A problem with known devices for this purpose is that the electrochemical action produces gases that can interfere with the process. Gas production is the result of electrochemical decomposition of water and other species in solution. Hydrogen, oxygen, nitrogen oxides, and other gases may be produced. Although gas production can be reduced by reducing the current density and rate of electrochemical processing, gas production is unavoidable for practically useful electrochemical processing rates. Bubbles and pores can accumulate on the surfaces of the working and counter electrodes, as well as the spaces between them, so that the current path is occluded or "blocked." This results in reduced surface treatment and non-uniformity.

For systems operating in vessels or pipes, gas accumulation can be avoided by continuously renewing the electrolyte near the processing device by a significant flow of electrolyte. If the electrolyte flow rate is sufficient, the gas generated at the electrode or treated surface will mix with the liquid flow and be carried away from the electrode. Although possible in principle, this approach is impractical due to the additional complexity and increased waste volume due to the large amount of electrolyte required and the risk of having to continuously supply electrolyte while the process is in progress. undesirable for Preferably, the process is carried out using electrolyte contained within a filled pipe or container, without external supply or handling of electrolyte during the process time.

The present invention relates to the treatment of nuclear contamination, particularly nuclear decontamination from surfaces.

In this specification, any reference to surfaces, workpieces, articles, objects, or objects to be treated includes pipes, containers, tubes, ducts, boxes, tanks, flasks, cylinders, shafts, and other structural elements. Refers to surfaces of metal articles and products, including but not limited to.

According to a first aspect of the invention, there is provided an electrochemical surface treatment apparatus for treating a radioactively contaminated inner surface of a pipe, the apparatus comprising an electrode device; , the apparatus includes an electrode located in an electrolyte solution in the pipe adjacent the treatment surface, with a gap defined between the electrode and the treatment surface to be treated, in use; the apparatus includes a circulation device; An electrochemical surface treatment device is provided, wherein the electrode defines an internal passageway, and the circulation device, in use, causes recirculating flow of electrolyte fluid in one direction through the gap and in the opposite direction along the passageway. be done.

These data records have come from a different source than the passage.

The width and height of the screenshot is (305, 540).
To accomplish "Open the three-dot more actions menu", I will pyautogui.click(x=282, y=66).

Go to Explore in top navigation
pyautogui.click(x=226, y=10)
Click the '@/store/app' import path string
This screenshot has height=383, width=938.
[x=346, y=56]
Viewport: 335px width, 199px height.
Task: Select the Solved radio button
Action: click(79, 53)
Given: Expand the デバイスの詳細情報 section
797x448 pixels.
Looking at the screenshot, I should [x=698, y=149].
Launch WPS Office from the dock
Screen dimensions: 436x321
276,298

Presumably the electrode is annular. Presumably the passage is a central passage through it.

Perhaps the passage is open at both ends.

Perhaps the passage is closed at or towards one end. The electrode may define a plurality of side holes that allow communication between the passageway and the gap. During use, electrolyte fluid may be circulated in one direction along the gap, in the opposite direction along the passageway, and back to the gap through the side holes.

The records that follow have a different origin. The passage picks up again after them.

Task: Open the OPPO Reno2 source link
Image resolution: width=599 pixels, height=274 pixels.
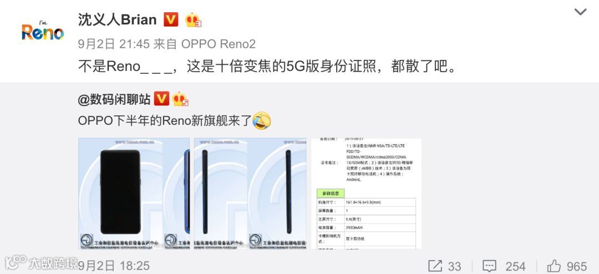Action: tap(218, 44)
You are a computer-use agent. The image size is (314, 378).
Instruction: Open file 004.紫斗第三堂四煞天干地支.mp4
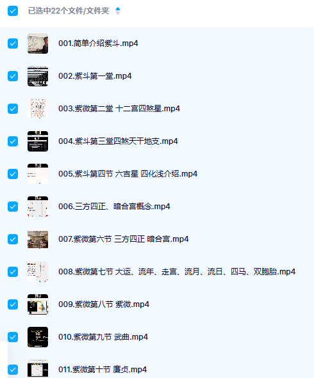click(118, 141)
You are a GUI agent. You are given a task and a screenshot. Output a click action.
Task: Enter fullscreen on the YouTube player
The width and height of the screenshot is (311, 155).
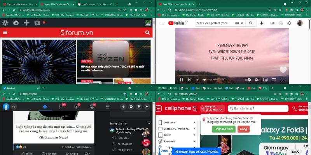coord(283,80)
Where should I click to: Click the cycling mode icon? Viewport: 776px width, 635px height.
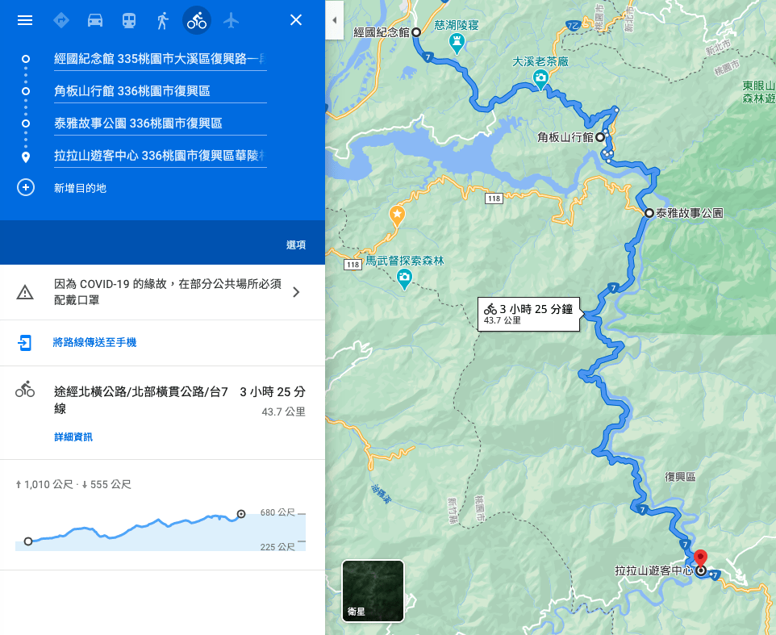[197, 20]
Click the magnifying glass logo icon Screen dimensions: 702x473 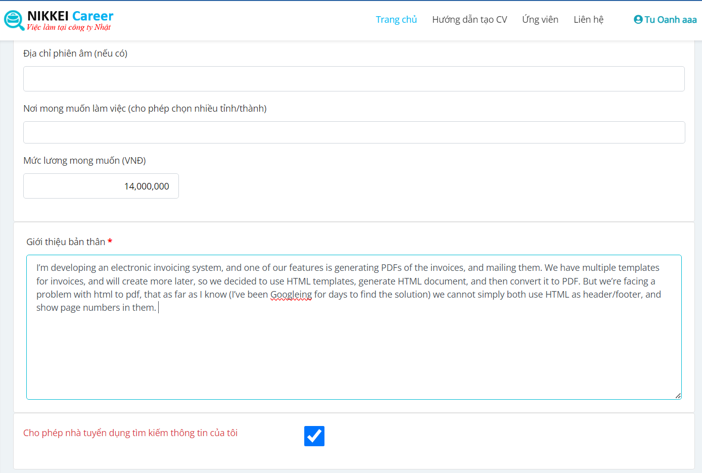[14, 20]
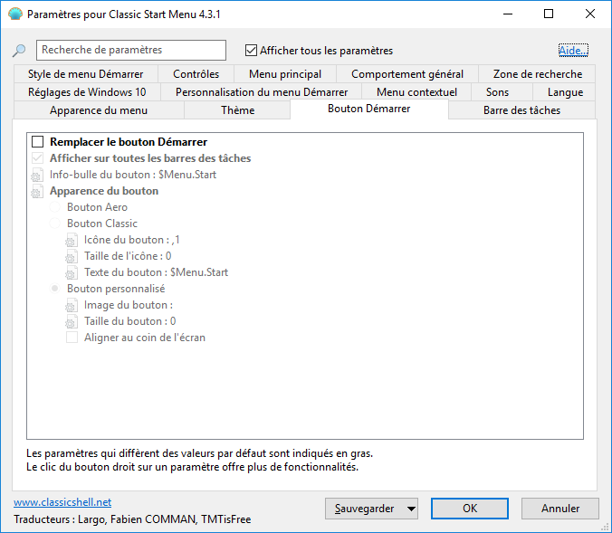Click the icon beside Apparence du bouton
This screenshot has height=533, width=612.
point(37,191)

Presumably, the electrode includes a working surface that is circular in cross section.

Perhaps the device includes a circulation device.

Presumably, the circulation device includes a pump that may include an inlet and an outlet.

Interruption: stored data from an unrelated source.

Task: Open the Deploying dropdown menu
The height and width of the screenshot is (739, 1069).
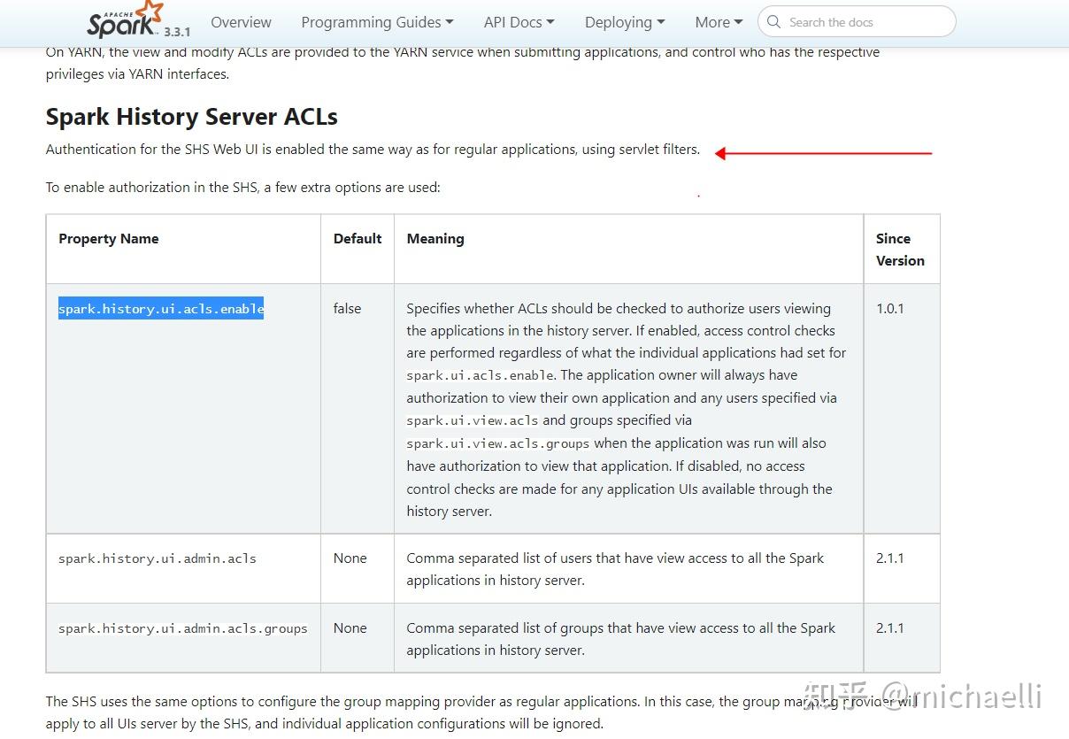Action: pos(625,22)
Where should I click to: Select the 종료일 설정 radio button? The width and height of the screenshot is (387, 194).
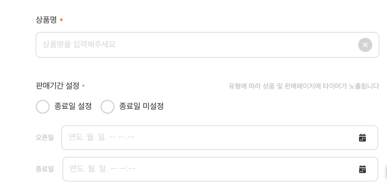point(43,107)
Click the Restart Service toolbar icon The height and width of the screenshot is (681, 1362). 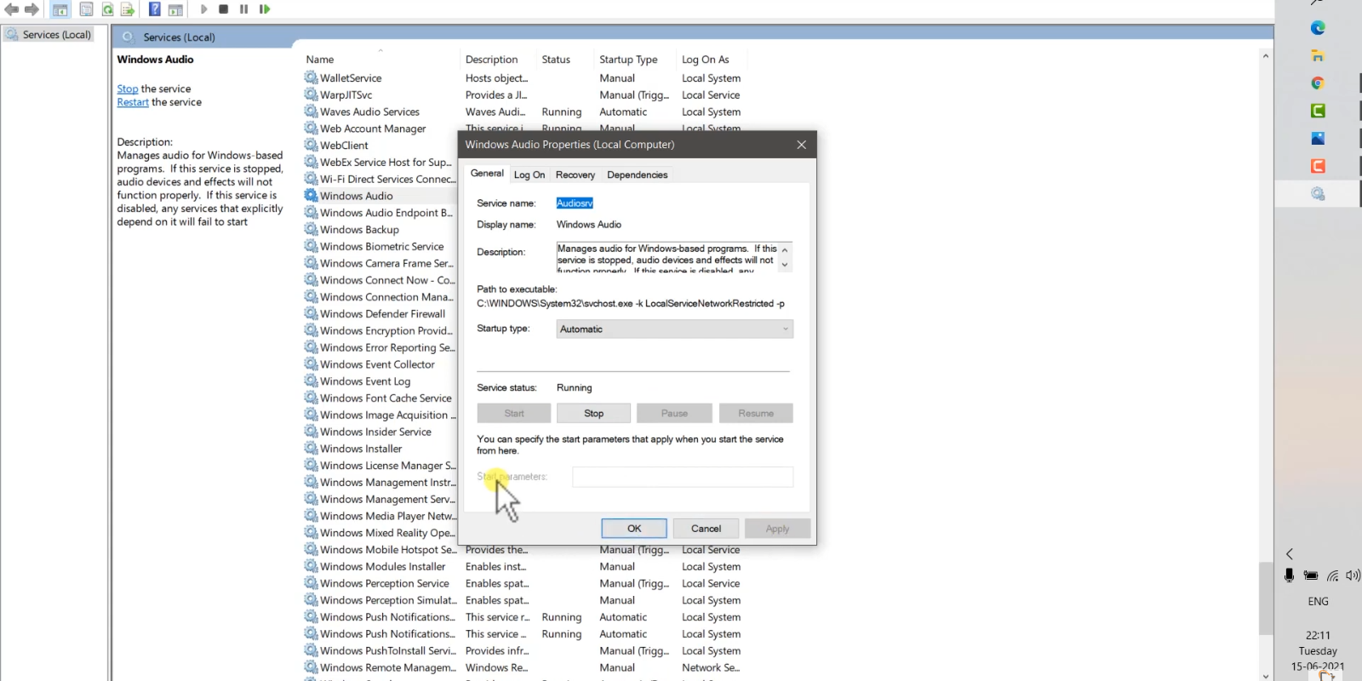[x=265, y=9]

Perhaps the pump is located partially or wholly within the passageway.

Perhaps the pump is electrically or pneumatically powered from a power supply connected to the device, perhaps by an umbilical cable.

Presumably, power for the pump is taken from the electrode power supply.

Perhaps the operation of the pump is intermittent or pulsed rather than continuous.

Perhaps the circulation device includes an eductor powered by liquid or gas.

Possibly the device includes a vibrator for providing vibration of the electrode, which may be mechanical or ultrasonic.

Possibly, the apparatus includes multiple electrode devices that may differ in size, shape and spacing.

Perhaps the or each device includes two electrodes of opposite polarity.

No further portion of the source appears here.